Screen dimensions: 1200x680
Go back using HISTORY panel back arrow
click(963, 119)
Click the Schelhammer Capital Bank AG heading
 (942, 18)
..........
WHAT THE EXERCISE ASKS: Print each line of the data exactly as it was written.

YOUR SOLUTION:
Screen dimensions: 1200x680
Go back using HISTORY panel back arrow
click(963, 119)
Click the Schelhammer Capital Bank AG heading
 (942, 18)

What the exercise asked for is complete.